Q8: How do disable public sharing for the Global Home or Global Home\%USER% default mapping option for AD or LDAP authentication?
You can switch to using the Use Default Group Directories for the default virtual directory mapping mode and then create a group with the %USER% variable in the virtual directory path to mimic the previous default option.
For example, let’s assume your Global Home was set to C:\ftproot.
You would create a new Cerberus group and add a virtual directory called home to the group’s directory list (you can actually name it anything). Make the path for that directory C:\ftproot\%USER%. You can then control the permissions on that directory like you would for any group’s virtual directory.
When the user logs in the username will be substituted for the %USER% part of the path or name. If you enable “Is Simple Directory” mode for this group and switch the default AD virtual directory mapping mode to this group then you’ve just duplicated the “Global Home\%USER%” default AD mapping mode. You also now get control over high-level permissions on the group (still subject to AD user ACLs).
Q9: How do I switch the virtual directories for all of my users and groups to another drive or base folder?
The quickest way to change everyone’s root directory at once is a simple find/replace on the actual users and groups XML settings files.
- Exit the Cerberus desktop admin UI by going to the File menu and selecting Exit.
- Stop the Cerberus FTP Server Windows Service. You can stop the Cerberus service by going to the Services control panel in Windows (go to the Control Panel and select Administrative Tools), selecting the service named Cerberus FTP Server, and then selecting the Stop option for the service. This step is important or your changes will not be detected by the server and will get overwritten the next time the service is restarted.

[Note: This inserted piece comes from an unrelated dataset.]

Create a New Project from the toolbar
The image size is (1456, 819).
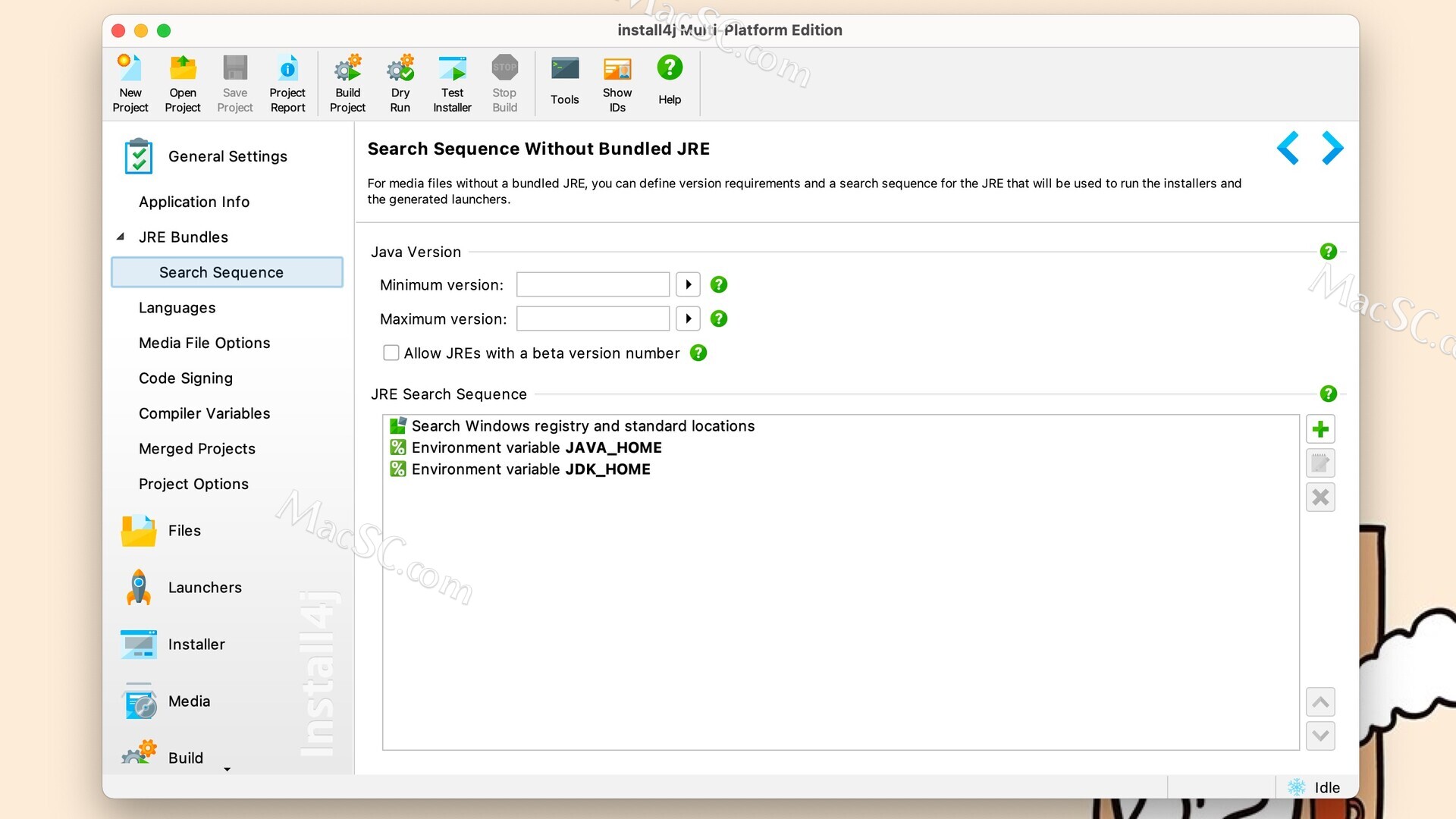tap(130, 82)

- Edit the users_3.0.xml file and change everyone’s root drive or directory with a find/replace. The file is in: C:\ProgramData\Cerberus LLC\Cerberus FTP Server\users_3.0.xml. Note, the version number on the file may be different depending on your version of Cerberus FTP Server. When multiple versioned files are present, use the highest version numbered file.
- Edit the groups_3.0.xml file and change everyone’s root drive or directory with a find/replace. The file is in C:\ProgramData\Cerberus LLC\Cerberus FTP Server\groups_3.0.xml
- Start the Cerberus FTP Server Windows Service up again from the Services control panel.
That’s it. Note the C:\ProgramData file path above is usually hidden by default. Substitute C:\Documents and Settings\All Users\Application Data for C:\ProgramData on Windows 2003 R2 and older operating systems.